The core business of UZ Leuven is taking care of its patients. While doctors and nurses are saving lives, the IT department is responsible to keep patients’ health records safe by protecting the hospital’s many assets, such as computers. The endpoint solution in place to meet this goal was due for an update.
That’s where Nynox came in as UZ Leuven’s trusted security partner. Its ICT security experts implemented Sentinel One, the new endpoint, detection and response (EDR) solution, in record time with minimal downtime, while simultaneously assisting UZ Leuven’s IT staff to get familiar with the tool. The result? Time savings, minimal maintenance costs and a carefree future for the security department.
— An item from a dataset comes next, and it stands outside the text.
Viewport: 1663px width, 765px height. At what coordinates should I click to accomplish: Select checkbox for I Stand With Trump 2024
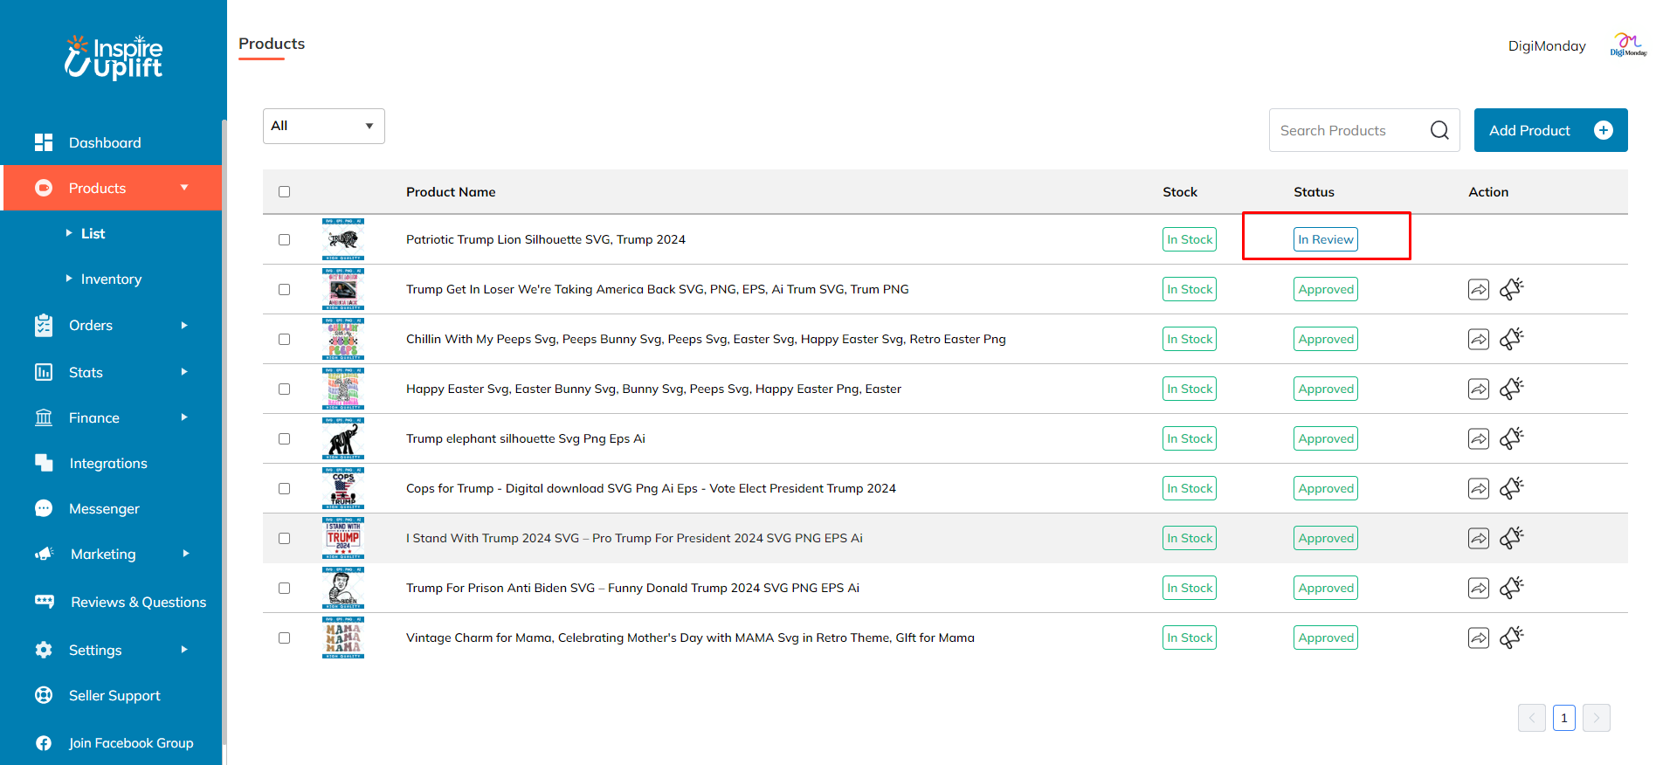pyautogui.click(x=284, y=538)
UZ Leuven is the largest university hospital in Belgium. Every day, almost 10.000 passionate employees provide the best customised care possible. In 2020, the hospital counted over 51.000 admissions and 660.000 consultations. Helping these many patients goes hand in hand with the challenge to save and secure their vulnerable data with no room for compromise.
Protecting 15.000 assets
Over the last years, healthcare institutions have more frequently become the target for cyber attacks. Cybercriminals often have their sights set on hospitals, who are dealing with the sensitive data of patient records. At the same time, budgets are tight, making it extremely hard to find the right balance between investing in optimal patient care and pouring necessary funds in protecting their data through adequate IT security.
“We think three times before we invest. Our tools need to be modern and preferably superior to previously used tools. This was also the case for our endpoint solution. To protect 15.000 assets, which are mostly computers but indirectly also medical devices, we were looking for a trustworthy tool that fits within our budget, not only now but also in the future. So maintenance costs should be kept to a minimum.”
Reinoud Reynders, IT Manager Infrastructure & Operations at UZ Leuven
SentinelOne: AI-based behavioral EDR solution
Via a public tender, UZ Leuven decided to work with the cybersecurity specialists of Nynox who proposed SentinelOne as the new and improved EDR solution.
Unlike the previous tool, the focus not only lies on endpoint security, but also on detection of and response to malware and cyber threats, leading to an increased security visibility over the network and assets. The SentinelOne API feature also empowers cybersecurity integrations and security automation with other technologies within UZ Leuven.
Moreover, SentinelOne embeds artificial intelligence and machine learning, allowing the tool to detect unknown malware with a low false-positive ratio.
“Nowadays, many cyber attacks take advantage of zero days, vulnerabilities still unknown, undescribed or unpatched. So these threats don’t have a signature with information to detect it and pose a great risk. With the help of AI which recognizes behavior similar to other malware, UZ Leuven now has a behavior based tool in its hands which is able to detect zero days.”
Federico Meiners, Cybersecurity Architect at Nynox
Migration in record time
One of the challenges Nynox faced was the short time frame available to migrate the old endpoint solution to SentinelOne. Reinoud Reynders from UZ Leuven explains: “Normally, we take care of the migration ourselves. This time, we gladly accepted Nynox’s help. Thanks to our joint efforts, we were able to finish the migration in record time with minimal downtime. Additionally, Nynox offered very fast feedback on any questions regarding the implementation process and use of the new tool.”
Nynox didn’t stop at delivering a successful product deployment either. The team used its solid cybersecurity knowledge from their Managed Detection & Response (MDR) and Security Operations Center (SOC) services to empower SentinelOne even more. For UZ Leuven, Nynox’s approach to and deployment of SentinelOne felt like a fresh breath of air. The hospital is fully ready to focus on patient care for the next few years, as it should be, since Nynox unburdens the IT department. As an effective behavior-based tool, SentinelOne offers detailed information in its security alerts, which allows UZ Leuven to immediately know what’s going on and what actions to take.
Added value
Reinoud Reynders concludes: “The ingrained automation is a huge time saver and keeps maintenance costs to a minimum, just as requested. So I am happy with the new solution, while I also look back with satisfaction on the collaboration with Nynox. As a partner, you must provide added value. Nynox delivered that added value, especially on the technical side, ensuring an acceleration of processes and a timely delivery.”